[Exercise material]

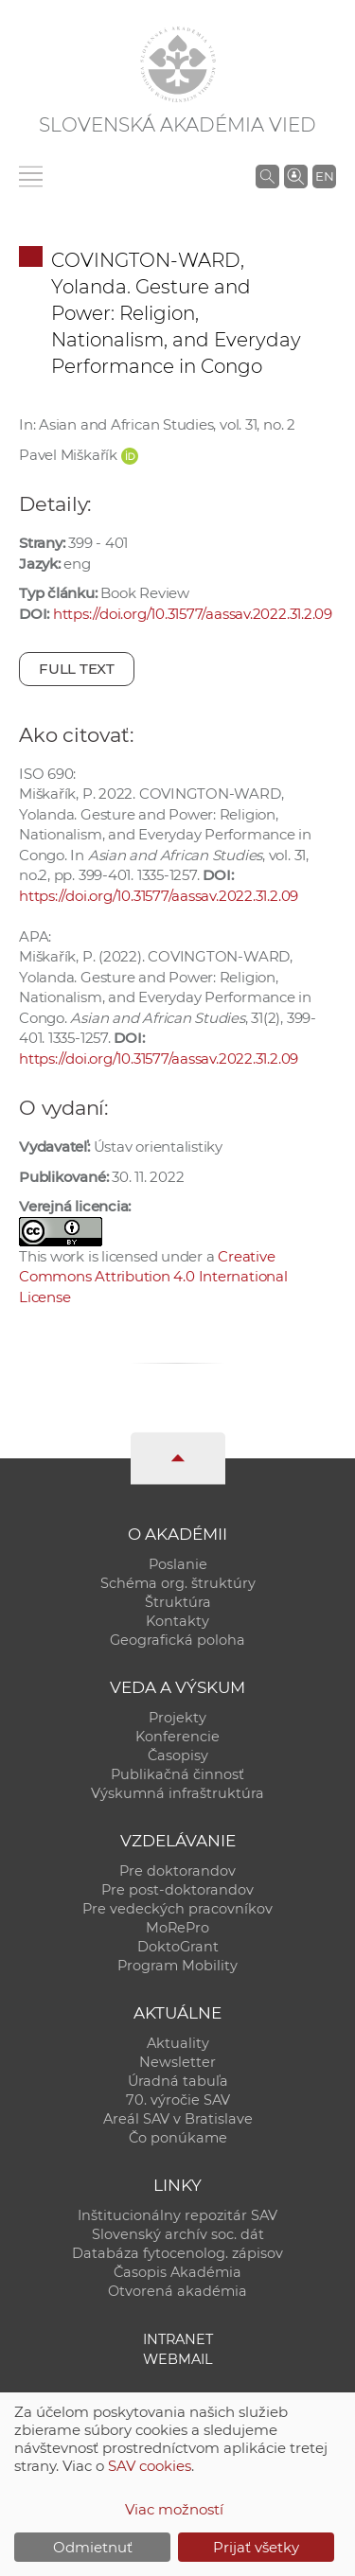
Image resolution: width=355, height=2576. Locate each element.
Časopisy (178, 1755)
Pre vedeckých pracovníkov (177, 1908)
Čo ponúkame (178, 2137)
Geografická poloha (177, 1640)
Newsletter (177, 2062)
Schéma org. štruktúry (178, 1583)
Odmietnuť (93, 2547)
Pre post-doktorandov (177, 1889)
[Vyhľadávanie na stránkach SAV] (267, 176)
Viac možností (174, 2509)
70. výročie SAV (178, 2099)
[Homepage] (178, 64)
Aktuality (178, 2043)
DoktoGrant (178, 1946)
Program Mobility (177, 1965)
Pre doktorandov (177, 1870)
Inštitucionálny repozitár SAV (177, 2215)
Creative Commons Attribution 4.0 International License (153, 1276)
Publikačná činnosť (177, 1774)
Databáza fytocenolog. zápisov (177, 2253)
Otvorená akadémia (177, 2291)
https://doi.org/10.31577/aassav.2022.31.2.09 (192, 614)
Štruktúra (178, 1602)
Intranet (178, 2339)
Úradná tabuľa (178, 2081)
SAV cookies (149, 2466)
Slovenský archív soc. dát (178, 2234)
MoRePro (177, 1927)
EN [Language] (324, 176)
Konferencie (177, 1736)
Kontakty (177, 1621)
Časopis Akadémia (177, 2272)
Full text (77, 669)
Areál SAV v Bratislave (178, 2118)
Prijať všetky (256, 2547)
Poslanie (178, 1564)
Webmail (178, 2359)
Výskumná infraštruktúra (177, 1793)
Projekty (177, 1717)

[Short problem] Transcribe without any changes the lines of the records from the one containing "Slovenský archív soc. dát (178, 2234)" through the last line of the records, both included.

[Written answer]
Slovenský archív soc. dát (178, 2234)
MoRePro (177, 1927)
EN [Language] (324, 176)
Konferencie (177, 1736)
Kontakty (177, 1621)
Časopis Akadémia (177, 2272)
Full text (77, 669)
Areál SAV v Bratislave (178, 2118)
Prijať všetky (256, 2547)
Poslanie (178, 1564)
Webmail (178, 2359)
Výskumná infraštruktúra (177, 1793)
Projekty (177, 1717)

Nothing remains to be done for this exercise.